Kışın şehir sakinlerinin en sevdiği yerlerden biri de benim ve sınıfımdaki çocuklarla bazen kayak yapmaya gittiğimiz kayak merkezidir.

Şehrin kendi Tapınağı var - Başmelek Mikail Tapınağı, bir tepenin üzerinde duruyor ve bu nedenle yaldızlı kubbeleri şehrin her yerinde görülebiliyor. Tapınağın yanında, sonraki nesillerin yaşamı ve mutluluğu için Anavatanlarını şiddetli savaşlarda savunanların anısına yanan Ebedi Alev yanıyor.

Şehirde inşa edilmiş pek çok güzel, modern bina var: bir entelektüel merkez, bir ışınlanma merkezi. Geçenlerde babam bana alışılmadık bir anıt gösterdi; bir sivrisinek anıtı. Metal parçalardan oluşan bu heykelsi kompozisyon, muhtemelen kuzeydeki yaşayan "cazibe yerlerinden" birini - aynı zamanda "sivrisinek diyarı" olarak da adlandırılıyor - simgeliyor.

Ve bir başka şaşırtıcı şey: Şehre aşık biri, şehir otobüslerini şehrin amblemiyle "Seni gökyüzüne kadar seviyorum" yazısıyla süsledi.

Genel olarak, son yıllarda Noyabrsk dönüşüyor: yeni binalar ortaya çıkıyor, 2 mikro bölge daha inşa edilecek, şehir gözümüzün önünde büyüyor ve her yıl daha da güzelleşiyor.

Şehrimle ilgili hikayeyi B. Dubrovin'in "Ev, ev" sözlerinden yola çıkan şarkının dizeleriyle bitirmek istiyorum.

Nereye gidersek

Ve bizi uzaktan çekiyor,

Ve bu seni ve beni çekiyor -

Ev.

Gerek Aralık gerekse Ocak aylarında

Gerek ekim gerekse kasım aylarında

Hem yaz hem de ilkbaharda -

Noyabrsk'e,

Ev.

Ve tatilden her döndüğümüzde değişikliklere seviniyoruz: yollar asfaltlanıyor, yeni evler ve evlerin çevresinde çitler ortaya çıkıyor. Ve şimdi şehir bizi, aralarında güneşin, ışığın, evin, sıcaklığın, rahatlığın sembolü olan sarı karahindibaların da bulunduğu çok sayıda parlak şehir çiçeğiyle karşılıyor. Şehirde kök salmışlar ve uzun bir kış ve uzun bir baharın ardından zümrüt çimlerin üzerinde parlak sarı lekelerle dikkat çekiyorlar.

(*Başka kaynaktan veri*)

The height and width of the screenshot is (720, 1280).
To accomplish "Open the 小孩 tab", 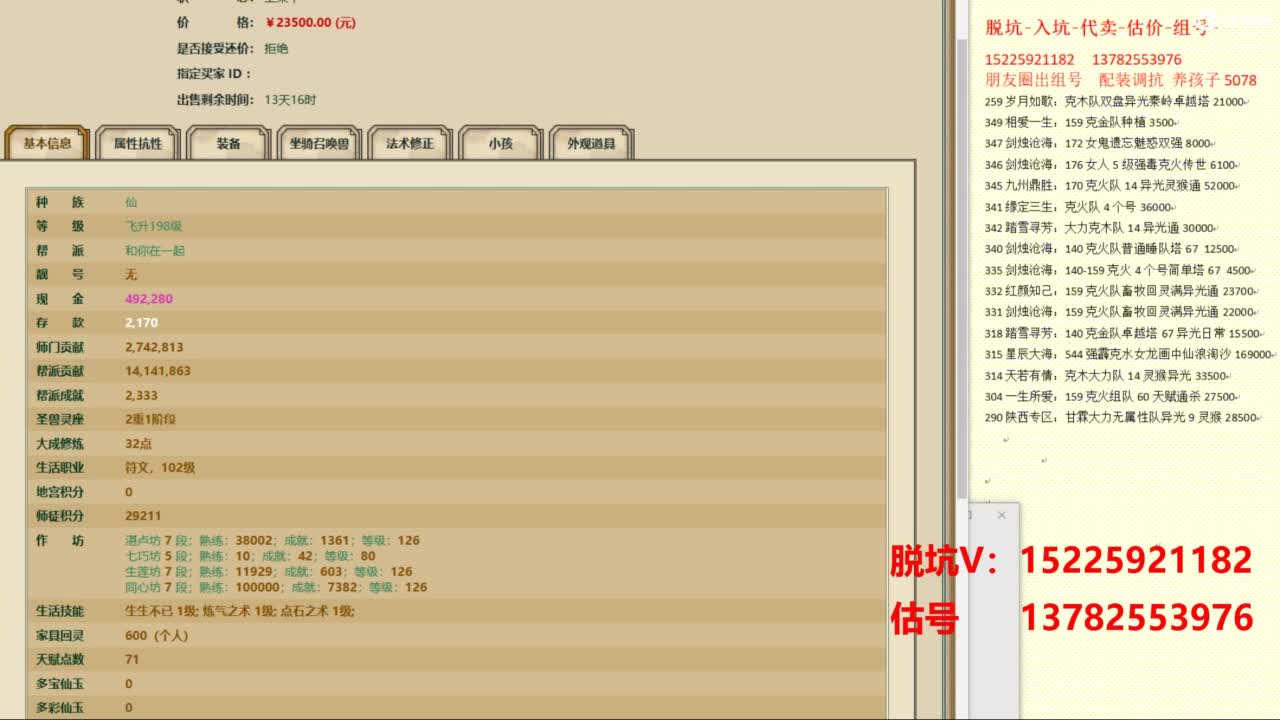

Şehrimize pek çok farklı isim verildi: Sibirya'nın incisi, aile şehri, rüyalar şehri, karahindiba şehri. Ve hatta komik - "korkusuz yayaların" şehri.

Ben de ona Mutluluğun, İyiliğin ve Güneşin şehri diyeceğim. Şehrimi böyle tanıyorum. Ve herkes için bu farklıdır ve elbette en sevgili ve en harikadır.